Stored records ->
==========
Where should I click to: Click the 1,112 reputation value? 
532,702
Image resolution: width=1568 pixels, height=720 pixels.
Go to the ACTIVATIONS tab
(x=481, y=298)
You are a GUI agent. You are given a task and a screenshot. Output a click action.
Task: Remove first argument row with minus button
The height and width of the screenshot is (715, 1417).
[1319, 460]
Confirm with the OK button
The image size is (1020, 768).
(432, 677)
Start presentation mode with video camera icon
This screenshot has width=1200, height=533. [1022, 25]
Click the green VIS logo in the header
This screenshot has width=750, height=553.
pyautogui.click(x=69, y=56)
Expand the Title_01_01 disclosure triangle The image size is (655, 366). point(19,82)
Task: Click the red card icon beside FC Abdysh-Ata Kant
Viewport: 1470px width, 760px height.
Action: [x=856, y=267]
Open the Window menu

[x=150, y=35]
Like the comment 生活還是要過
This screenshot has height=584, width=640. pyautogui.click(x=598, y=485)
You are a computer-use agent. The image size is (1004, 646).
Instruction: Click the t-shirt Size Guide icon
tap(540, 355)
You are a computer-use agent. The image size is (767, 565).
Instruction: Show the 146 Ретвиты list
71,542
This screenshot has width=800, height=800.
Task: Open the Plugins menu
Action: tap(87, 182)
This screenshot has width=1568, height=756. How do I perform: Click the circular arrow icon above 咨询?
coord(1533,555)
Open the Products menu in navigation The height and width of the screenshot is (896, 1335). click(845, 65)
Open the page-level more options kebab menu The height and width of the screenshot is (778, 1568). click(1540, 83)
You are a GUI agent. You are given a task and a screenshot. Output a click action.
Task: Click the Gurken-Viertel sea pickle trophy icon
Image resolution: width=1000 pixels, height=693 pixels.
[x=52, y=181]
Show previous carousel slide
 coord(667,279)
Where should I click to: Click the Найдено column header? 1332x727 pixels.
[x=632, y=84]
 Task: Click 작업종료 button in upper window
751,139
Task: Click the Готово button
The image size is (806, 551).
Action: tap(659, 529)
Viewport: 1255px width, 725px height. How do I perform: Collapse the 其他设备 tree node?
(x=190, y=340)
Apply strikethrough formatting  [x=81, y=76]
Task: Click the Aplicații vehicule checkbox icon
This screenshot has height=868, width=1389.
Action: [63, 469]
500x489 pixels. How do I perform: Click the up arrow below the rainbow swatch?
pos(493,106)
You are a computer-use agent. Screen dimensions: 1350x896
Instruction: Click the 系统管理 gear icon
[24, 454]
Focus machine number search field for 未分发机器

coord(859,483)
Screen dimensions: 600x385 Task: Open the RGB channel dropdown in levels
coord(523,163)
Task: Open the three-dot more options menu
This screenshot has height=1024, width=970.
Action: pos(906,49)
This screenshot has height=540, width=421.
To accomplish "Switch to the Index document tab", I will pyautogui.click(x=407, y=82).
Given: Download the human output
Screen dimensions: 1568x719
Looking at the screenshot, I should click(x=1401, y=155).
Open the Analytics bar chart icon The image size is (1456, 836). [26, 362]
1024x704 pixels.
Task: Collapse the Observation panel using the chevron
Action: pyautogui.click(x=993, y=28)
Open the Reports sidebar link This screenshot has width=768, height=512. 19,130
==========
TASK GOAL -> From the start of the data to the line that holds "Open the page-level", retype each line exactly, with both ends included.

RESPONSE AREA ->
Where should I click to: Click the 1,112 reputation value? 
532,702
Image resolution: width=1568 pixels, height=720 pixels.
Go to the ACTIVATIONS tab
(x=481, y=298)
You are a GUI agent. You are given a task and a screenshot. Output a click action.
Task: Remove first argument row with minus button
The height and width of the screenshot is (715, 1417).
[1319, 460]
Confirm with the OK button
The image size is (1020, 768).
(432, 677)
Start presentation mode with video camera icon
This screenshot has width=1200, height=533. [1022, 25]
Click the green VIS logo in the header
This screenshot has width=750, height=553.
pyautogui.click(x=69, y=56)
Expand the Title_01_01 disclosure triangle The image size is (655, 366). point(19,82)
Task: Click the red card icon beside FC Abdysh-Ata Kant
Viewport: 1470px width, 760px height.
Action: [x=856, y=267]
Open the Window menu

[x=150, y=35]
Like the comment 生活還是要過
This screenshot has height=584, width=640. pyautogui.click(x=598, y=485)
You are a computer-use agent. The image size is (1004, 646).
Instruction: Click the t-shirt Size Guide icon
tap(540, 355)
You are a computer-use agent. The image size is (767, 565).
Instruction: Show the 146 Ретвиты list
71,542
This screenshot has width=800, height=800.
Task: Open the Plugins menu
Action: tap(87, 182)
This screenshot has width=1568, height=756. How do I perform: Click the circular arrow icon above 咨询?
coord(1533,555)
Open the Products menu in navigation The height and width of the screenshot is (896, 1335). click(845, 65)
Open the page-level more options kebab menu The height and width of the screenshot is (778, 1568). click(1540, 83)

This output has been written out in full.